Mungkin akan muncul pertanyaan, apakah wasilah itu wajib? Lantas apa yang dimaksud dari wasilah (perantara) itu? Berkenaan dengan pertanyaan ini, mari kita simak firman Allah swt dalam surat al-Maidah [5] ayat 35 yang memerintah manusia (orang yang beriman) untuk mencari wasilah menuju diri-Nya.

يٰٓاَيُّهَا الَّذِيْنَ اٰمَنُوا اتَّقُوا اللّٰهَ وَابْتَغُوْٓا اِلَيْهِ الْوَسِيْلَةَ وَجَاهِدُوْا فِيْ سَبِيْلِهٖ لَعَلَّكُمْ تُفْلِحُوْنَ ٣٥

“Wahai orang-orang yang beriman! Bertakwalah kepada Allah dan carilah wasilah (jalan) untuk mendekatkan diri kepada-Nya, dan berjihadlah (berjuanglah) di jalan-Nya, agar kamu beruntung.” (QS. Al-Maidah [5]: 35).

Menurut as-Sa’adi dalam Tafsir al-Sa’adi, surat al-Maidah [5] ayat 35 merupakan perintah Allah swt kepada orang mukmin agar secara sungguh-sungguh berusaha bertakwa kepada-Nya, menjauhi hal-hal yang dapat mendatangkan murka-Nya seperti maksiat hati, lisan dan badan. Dalam menjalankan itu semua, seorang mukmin harus meminta pertolongan Allah swt karena Dia adalah Sanga Penentu.

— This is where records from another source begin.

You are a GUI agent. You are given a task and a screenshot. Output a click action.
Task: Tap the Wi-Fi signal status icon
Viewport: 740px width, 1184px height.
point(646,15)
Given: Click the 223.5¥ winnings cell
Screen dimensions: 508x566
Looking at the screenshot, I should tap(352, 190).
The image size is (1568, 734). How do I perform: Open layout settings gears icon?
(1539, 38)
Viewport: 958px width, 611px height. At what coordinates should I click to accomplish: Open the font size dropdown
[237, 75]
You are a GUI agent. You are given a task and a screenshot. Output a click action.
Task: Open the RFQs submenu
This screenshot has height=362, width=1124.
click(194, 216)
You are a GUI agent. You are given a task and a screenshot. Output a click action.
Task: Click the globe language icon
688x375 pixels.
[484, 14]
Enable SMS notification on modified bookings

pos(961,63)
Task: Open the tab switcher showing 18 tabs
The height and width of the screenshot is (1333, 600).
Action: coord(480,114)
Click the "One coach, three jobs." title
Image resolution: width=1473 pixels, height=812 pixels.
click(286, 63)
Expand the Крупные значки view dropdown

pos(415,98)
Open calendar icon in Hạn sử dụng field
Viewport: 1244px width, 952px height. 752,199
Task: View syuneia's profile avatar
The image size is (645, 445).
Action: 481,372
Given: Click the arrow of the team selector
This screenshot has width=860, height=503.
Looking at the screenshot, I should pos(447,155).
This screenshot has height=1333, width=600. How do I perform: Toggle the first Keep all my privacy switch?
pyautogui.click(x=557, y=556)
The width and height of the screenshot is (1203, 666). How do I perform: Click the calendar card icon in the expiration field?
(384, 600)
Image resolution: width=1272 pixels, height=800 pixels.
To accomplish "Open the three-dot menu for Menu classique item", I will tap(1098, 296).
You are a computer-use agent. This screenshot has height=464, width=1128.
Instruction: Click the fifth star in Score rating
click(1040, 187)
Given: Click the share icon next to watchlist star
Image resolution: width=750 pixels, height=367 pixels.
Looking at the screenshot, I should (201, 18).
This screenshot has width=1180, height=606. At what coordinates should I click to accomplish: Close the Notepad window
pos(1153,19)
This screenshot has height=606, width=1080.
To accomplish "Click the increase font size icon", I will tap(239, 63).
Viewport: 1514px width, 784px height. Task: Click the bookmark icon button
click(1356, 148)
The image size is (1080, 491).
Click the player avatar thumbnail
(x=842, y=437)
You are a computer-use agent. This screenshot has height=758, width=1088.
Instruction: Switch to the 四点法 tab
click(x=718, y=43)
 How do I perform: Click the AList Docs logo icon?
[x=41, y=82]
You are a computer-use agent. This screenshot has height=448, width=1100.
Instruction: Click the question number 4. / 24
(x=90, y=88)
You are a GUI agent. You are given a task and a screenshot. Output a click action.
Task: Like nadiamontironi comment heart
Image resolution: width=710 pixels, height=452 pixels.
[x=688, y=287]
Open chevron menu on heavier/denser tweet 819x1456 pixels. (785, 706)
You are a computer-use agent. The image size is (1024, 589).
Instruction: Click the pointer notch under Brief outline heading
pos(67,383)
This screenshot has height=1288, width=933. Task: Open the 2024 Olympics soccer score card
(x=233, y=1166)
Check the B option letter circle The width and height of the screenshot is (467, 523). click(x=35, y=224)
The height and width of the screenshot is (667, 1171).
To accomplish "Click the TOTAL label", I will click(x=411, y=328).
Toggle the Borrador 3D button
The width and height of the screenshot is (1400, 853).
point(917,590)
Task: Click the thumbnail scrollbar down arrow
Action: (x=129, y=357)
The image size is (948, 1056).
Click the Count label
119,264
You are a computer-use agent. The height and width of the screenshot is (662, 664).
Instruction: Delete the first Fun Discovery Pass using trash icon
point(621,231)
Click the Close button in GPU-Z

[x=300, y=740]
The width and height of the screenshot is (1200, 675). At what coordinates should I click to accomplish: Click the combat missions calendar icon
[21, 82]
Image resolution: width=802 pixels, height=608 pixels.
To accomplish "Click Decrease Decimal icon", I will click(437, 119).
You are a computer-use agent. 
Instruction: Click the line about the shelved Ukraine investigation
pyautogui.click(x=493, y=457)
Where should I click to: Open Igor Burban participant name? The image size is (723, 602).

Baca Juga: Termasuk Ajaran Islam, Ini Dalil Tawasul dalam Al-Quran

Di samping itu, ayat ini juga memerintahkan orang mukmin untuk mencari wasilah yang mendekatkan dirinya kepada Allah swt. Wasilah di sini – menurut as-Sa’adi – adalah kewajiban yang diberikan Allah swt. Kewajiban ini terdiri dari dua bentuk, yakni amaliah hati seperti cinta, khauf dan raja’ kepada-Nya serta amaliah raga seperti shalat, zakat, puasa dan naik haji. Setiap kewajiban tersebut dapat mendekatkan seorang hamba kepada Allah swt.

Sedangkan menurut Syekh Nawawi al-Bantani dalam Tafsir Marah Labid, surat al-Maidah [5] ayat 35 memuat dua hal, yakni perintah menjauhi larangan dan perintah melaksanakan kewajiban. Dalam pandangannya, perintah bertakwa kepada Allah swt merupakan perintah meninggalkan segala hal yang diharamkan (dilarang). Sedangkan perintah mencari wasilah menuju Allah swt artinya titah untuk melaksanakan hal yang diperintahkan seperti ibadah dan berbagai ketaatan.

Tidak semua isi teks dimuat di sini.